Both in the economic field and in the military field there exists the phenomenon of a nation that is crowded, dynamically energetic, convinced that it must expand and making every effort to expand, and a world that is limited in area and is filled with other sovereign nations most of which are fearful of that nation’s expansion, convinced that they must resist it, and taking steps to resist it.

In such a situation, the obvious question is: Will the forces of expansion prove greater than the forces of resistance? If so, when and at what point will the former break through?

The weakest points in the economic and military rings around Japan are to the south westward and the southward: China and the Philippines (and the Dutch East Indies).

There was a time when China’s natural resources were rated as comparatively limitless and China’s military strength as negligible.
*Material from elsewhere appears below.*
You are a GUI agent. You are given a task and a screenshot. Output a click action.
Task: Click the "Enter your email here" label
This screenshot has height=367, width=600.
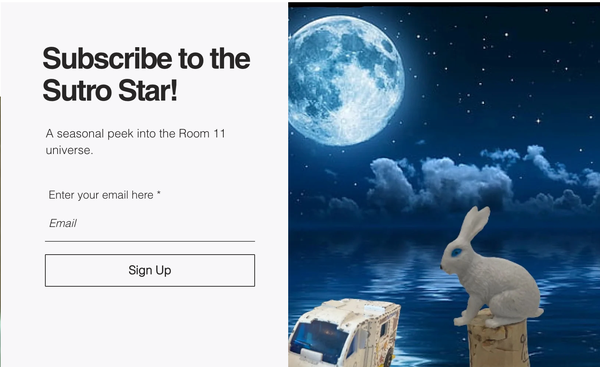(x=101, y=195)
But, in recent years the estimates of China’s resources have been revised downward and China’s efforts in the direction of military preparedness have made some impression. The old ideas of China as a potential Eldorado no longer prevail. Meanwhile, estimates of the natural resources of the Philippine Islands and portions of the Dutch East Indies are constantly being revised upward, and there is not within these areas themselves any substantial organization for resistance to possible pressure from without. If and when the aegis of American authority and responsibility is withdrawn from the Philippine Islands, there will lie to the southward from Japan a point in the ring the resources of which will invite pressure from Japan and the power of resistance of which will be comparatively weak—perhaps the weakest point in the whole ring.

S[tanley] K. H[ornbeck]
  1. Gen. Douglas MacArthur, Chief of Staff, U. S. Army, 1930–35; director of organization of national defense for the Philippine Commonwealth Government since 1935.
  2. Manuel Quezon, President of the Philippine Commonwealth since November 1935.